* start *

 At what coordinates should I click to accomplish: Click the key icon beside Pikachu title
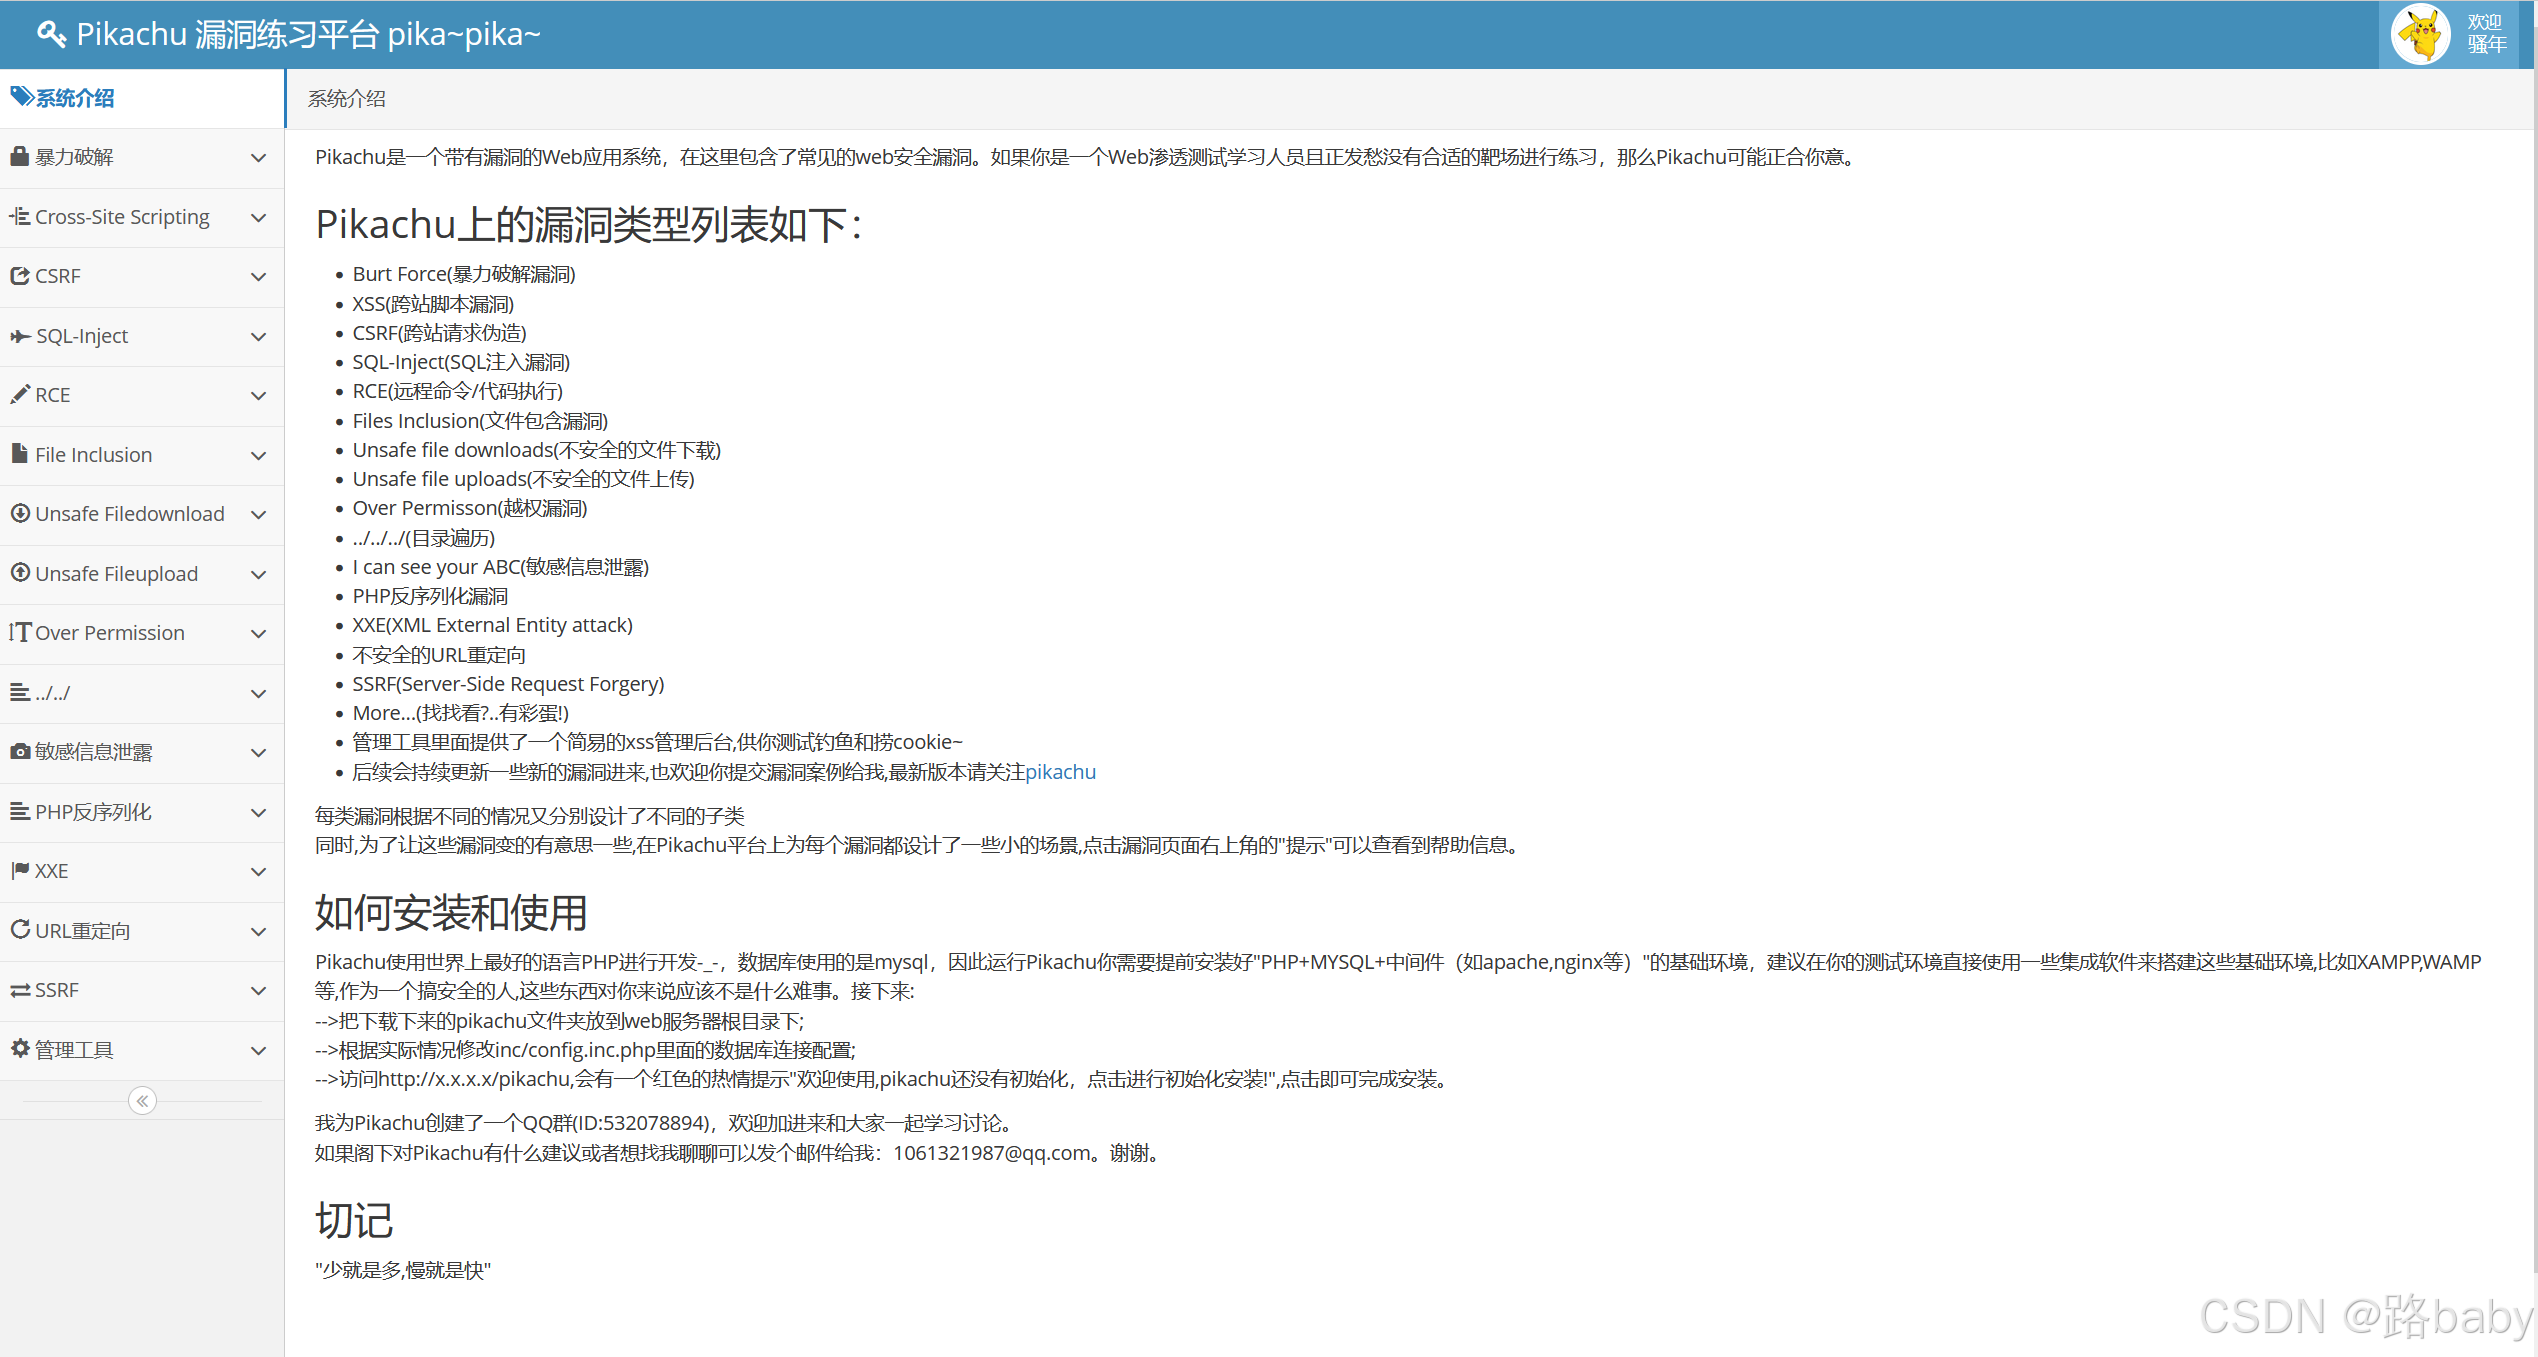click(51, 35)
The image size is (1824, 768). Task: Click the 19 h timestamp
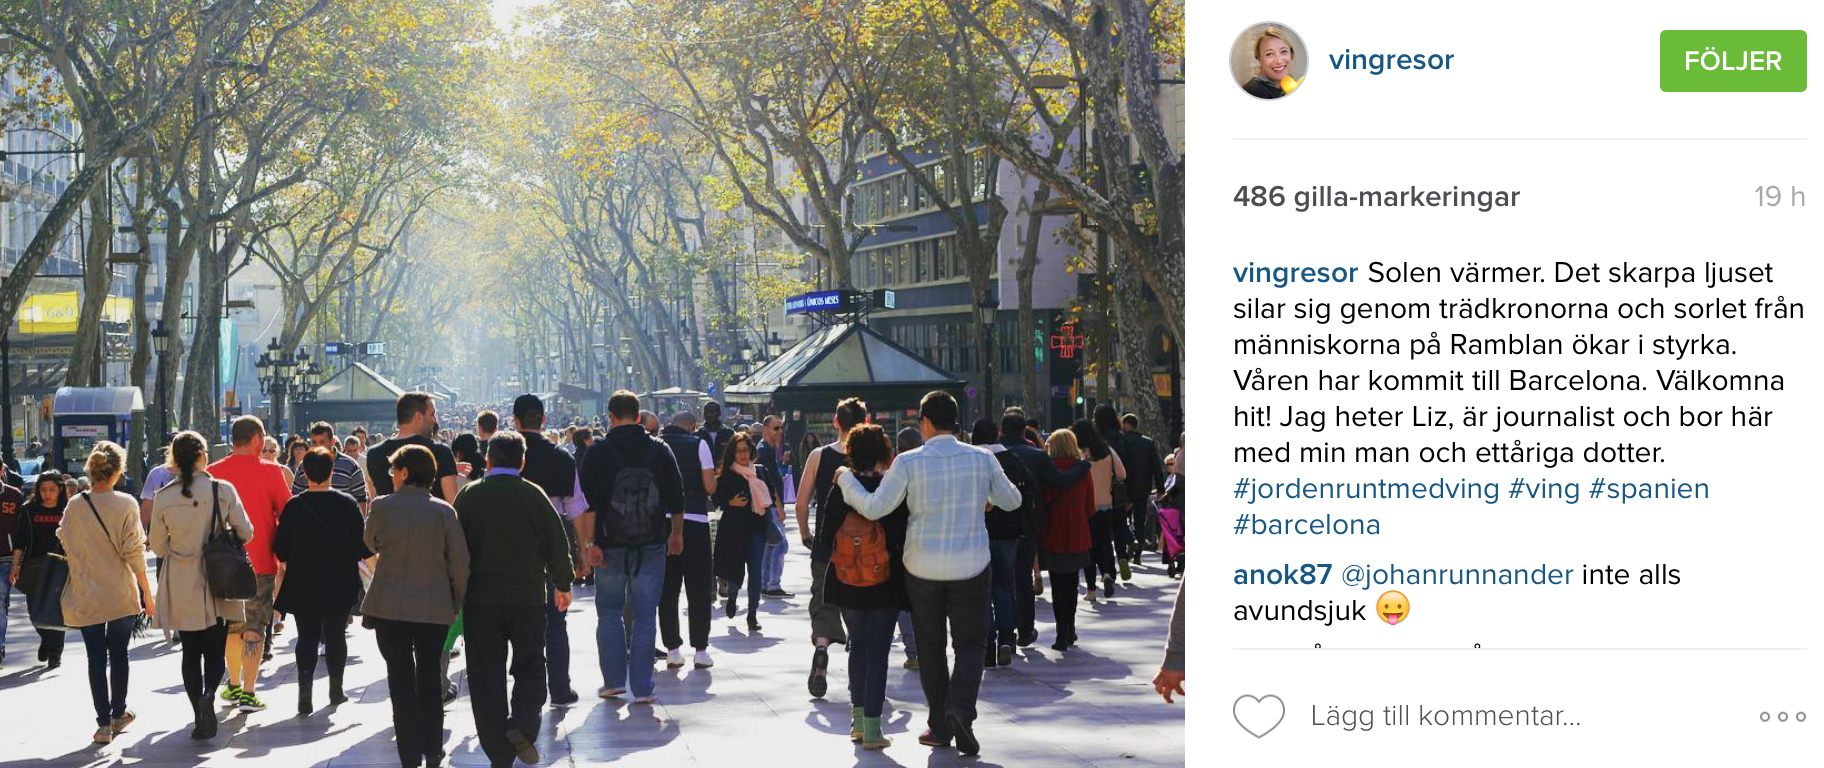coord(1779,197)
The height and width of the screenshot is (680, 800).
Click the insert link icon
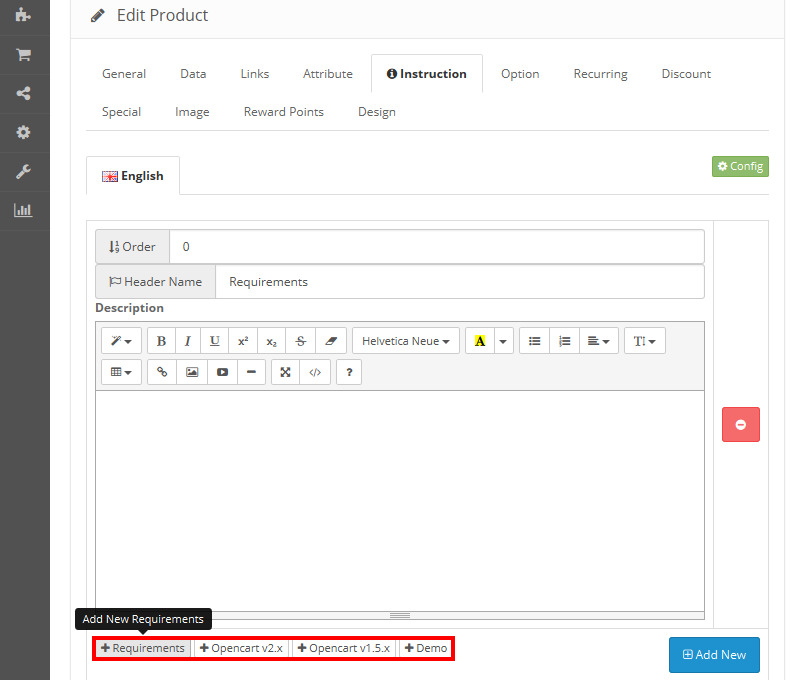pos(162,372)
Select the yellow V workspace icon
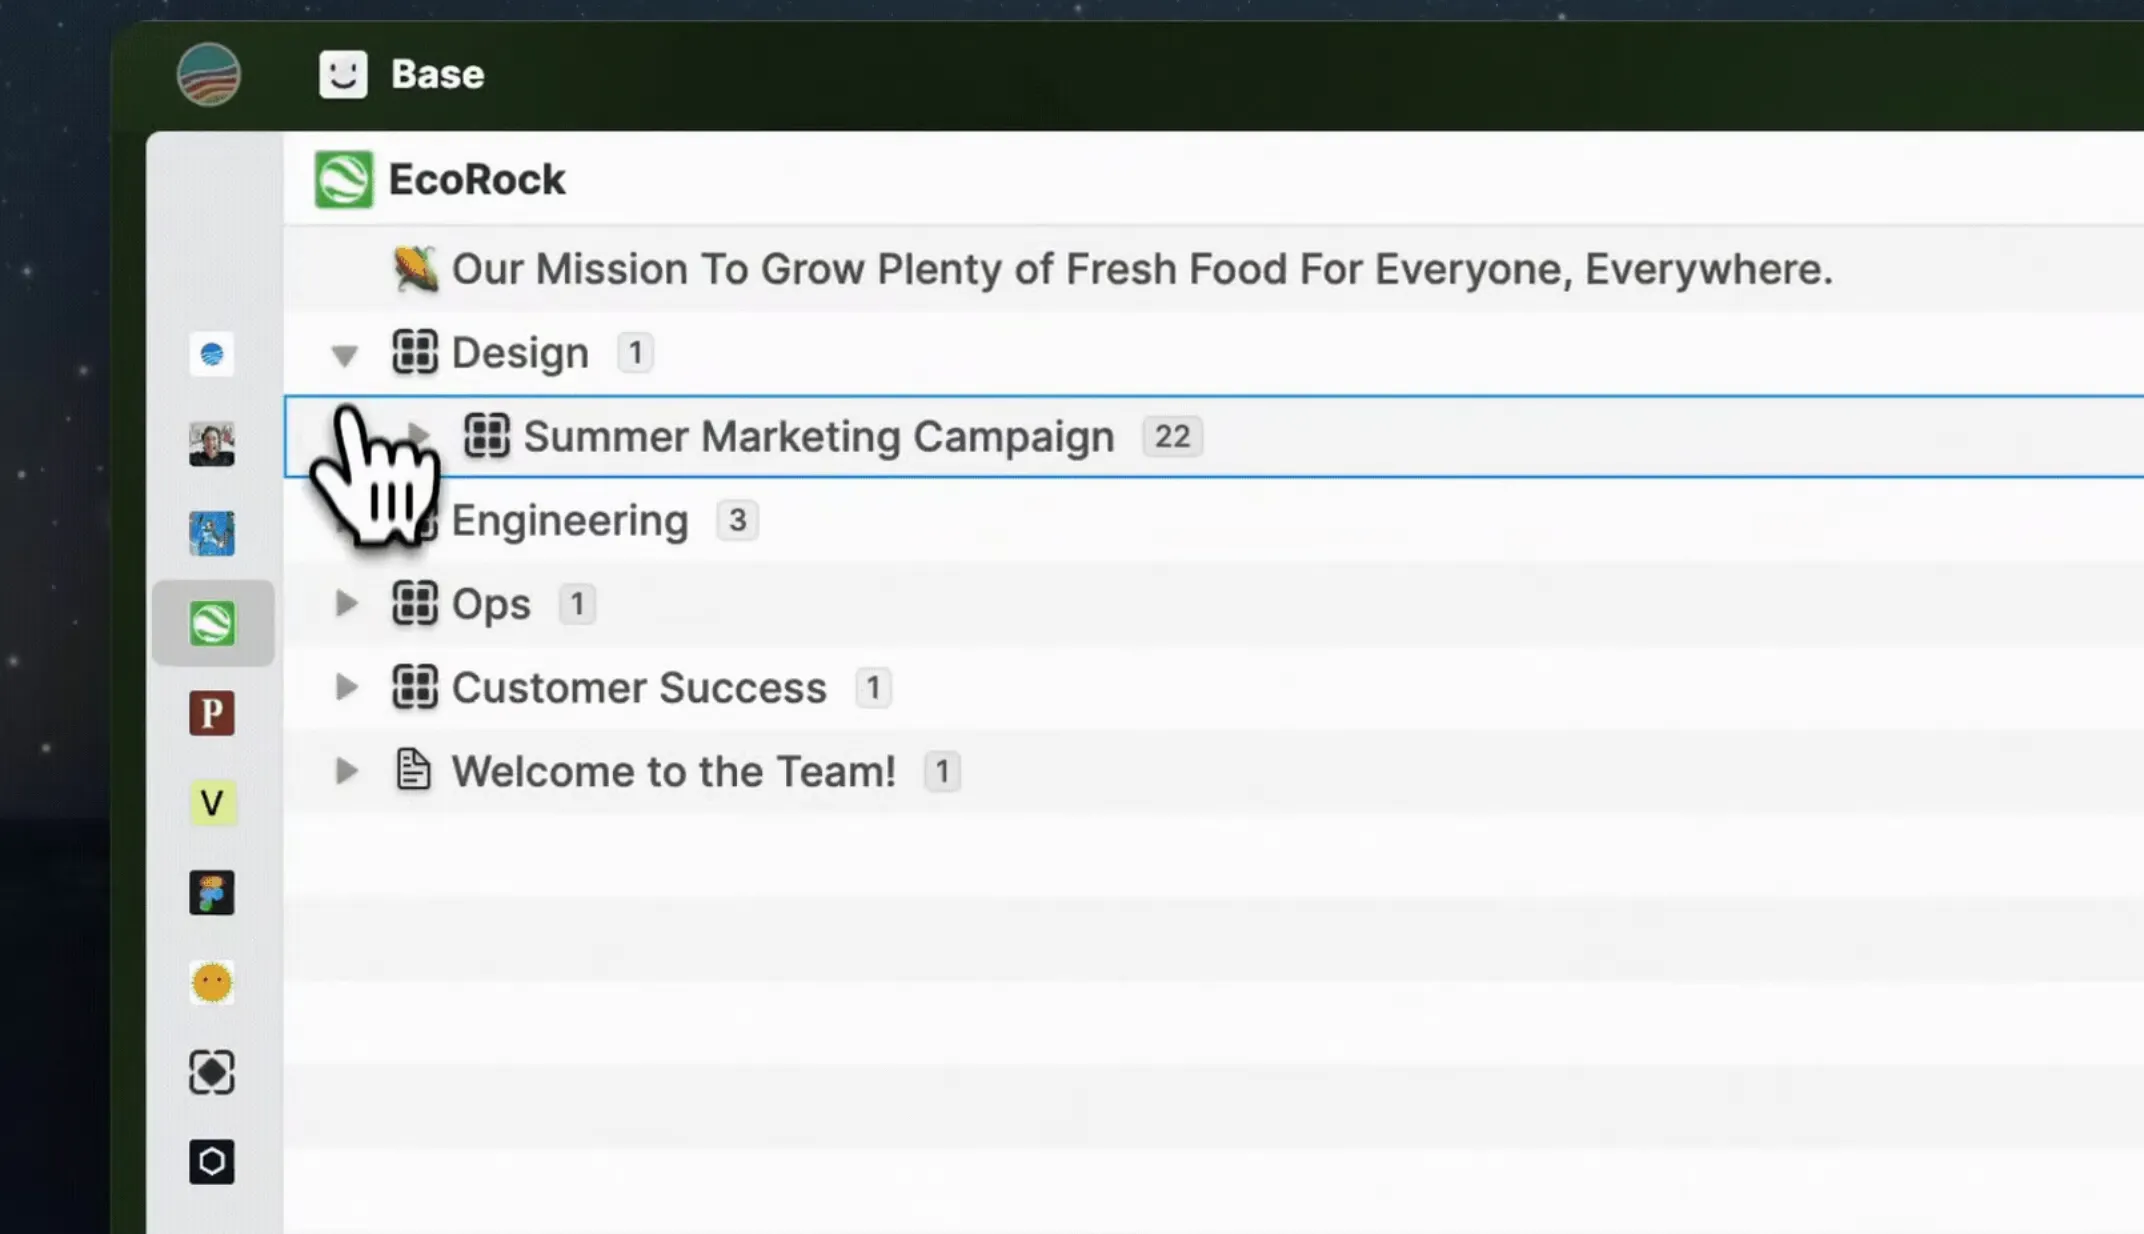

* end *

*What is expected:*
Update the lines above by replacing every "icon" with "button" and changing nothing else. Leave the pictures out of your answer.

*Written solution:*
 At what coordinates should I click to accomplish: Click the key button beside Pikachu title
click(51, 35)
The image size is (1824, 768). Task: Click the 19 h timestamp
coord(1779,197)
The height and width of the screenshot is (680, 800).
Click the insert link button
pos(162,372)
Select the yellow V workspace button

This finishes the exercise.